Whatever pictures the entries hold, omit them, and output exactly the lines from the one containing "Instruction: Insert the nth root symbol" through the final line.
Segment Start: STORED DATA
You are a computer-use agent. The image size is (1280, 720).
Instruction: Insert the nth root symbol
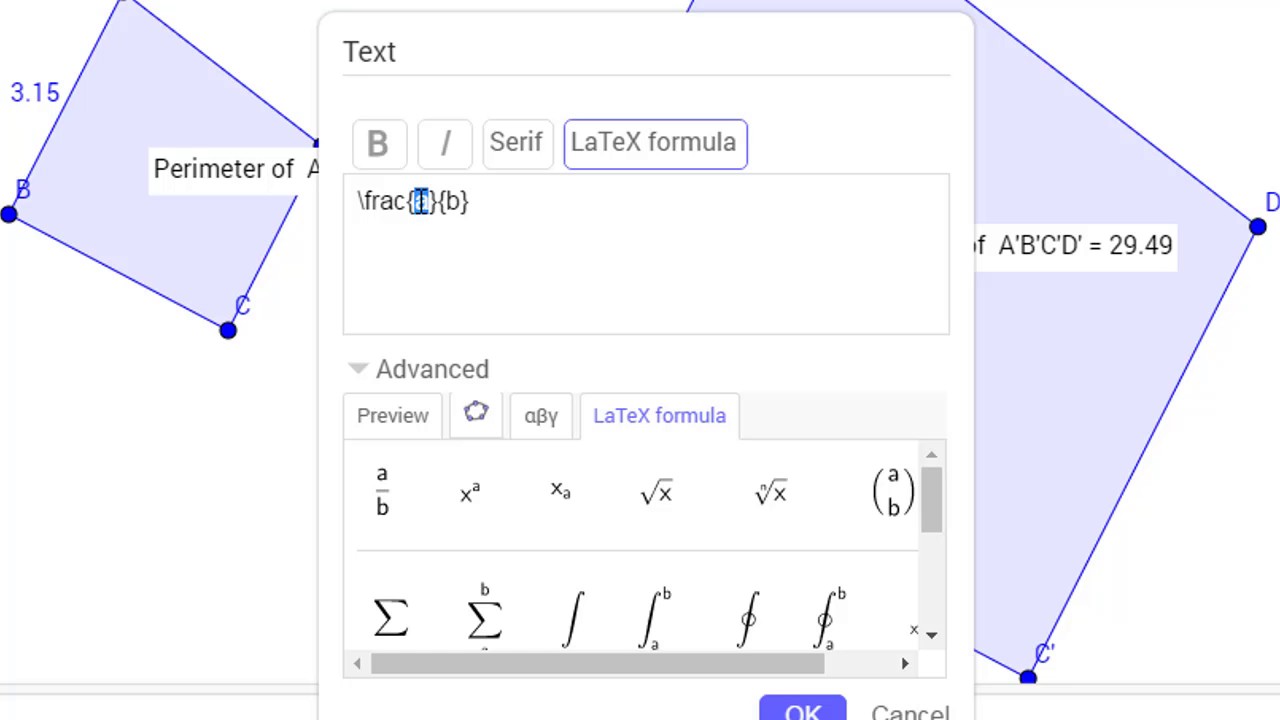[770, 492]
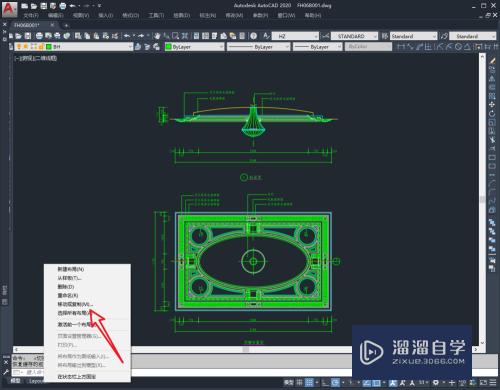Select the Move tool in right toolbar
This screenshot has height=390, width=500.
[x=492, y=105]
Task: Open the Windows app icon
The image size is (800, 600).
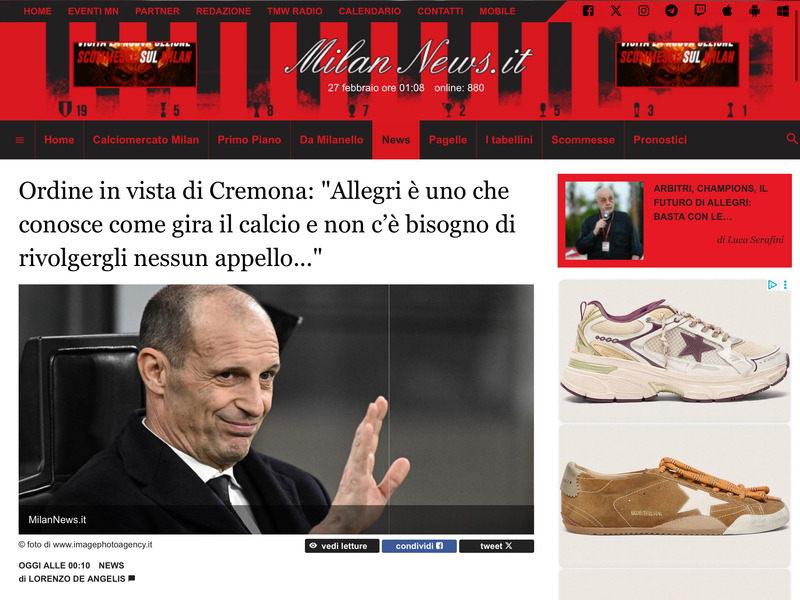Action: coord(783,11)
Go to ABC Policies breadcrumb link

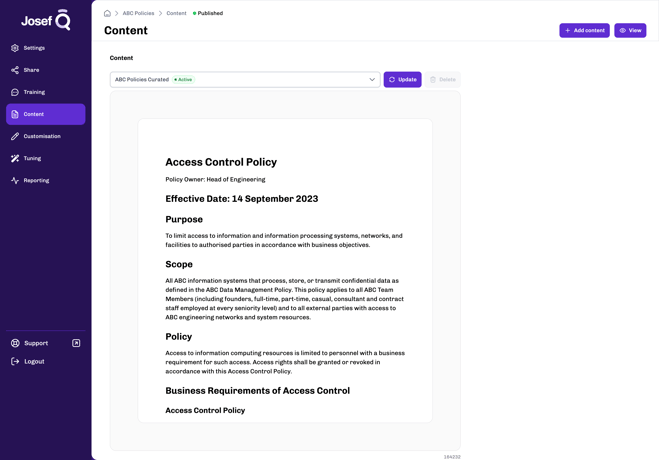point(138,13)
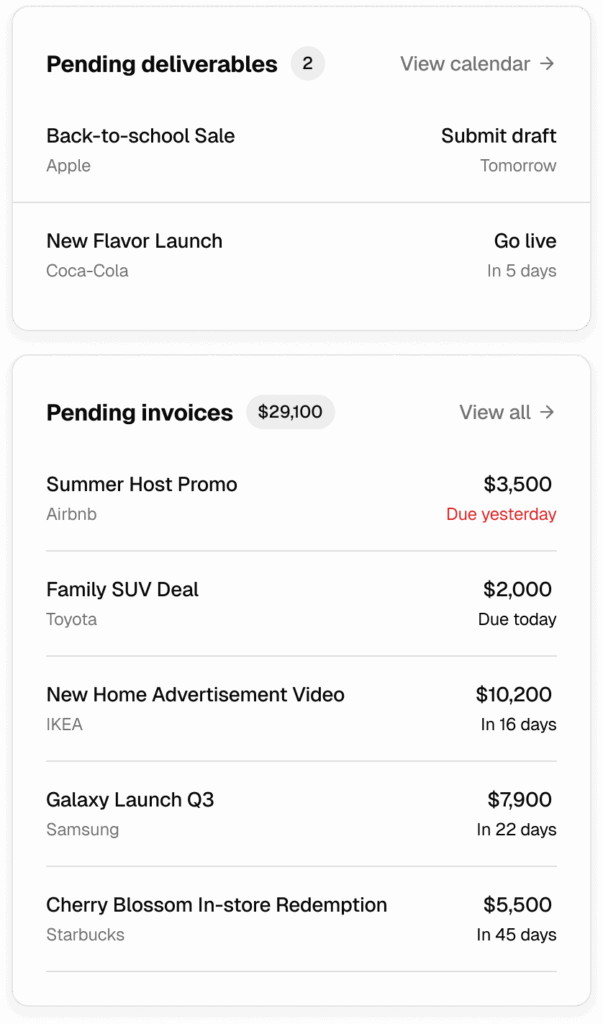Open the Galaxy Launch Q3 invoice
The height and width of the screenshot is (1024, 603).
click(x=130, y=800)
Segment End: STORED DATA
ANSWER FOR THIS EXERCISE:
Instruction: Insert the nth root symbol
[770, 492]
Select the Move tool in right toolbar
This screenshot has height=390, width=500.
[x=492, y=105]
Task: Open the Windows app icon
The image size is (800, 600).
Action: coord(783,11)
Go to ABC Policies breadcrumb link

point(138,13)
Open the Galaxy Launch Q3 invoice
The height and width of the screenshot is (1024, 603).
click(x=130, y=800)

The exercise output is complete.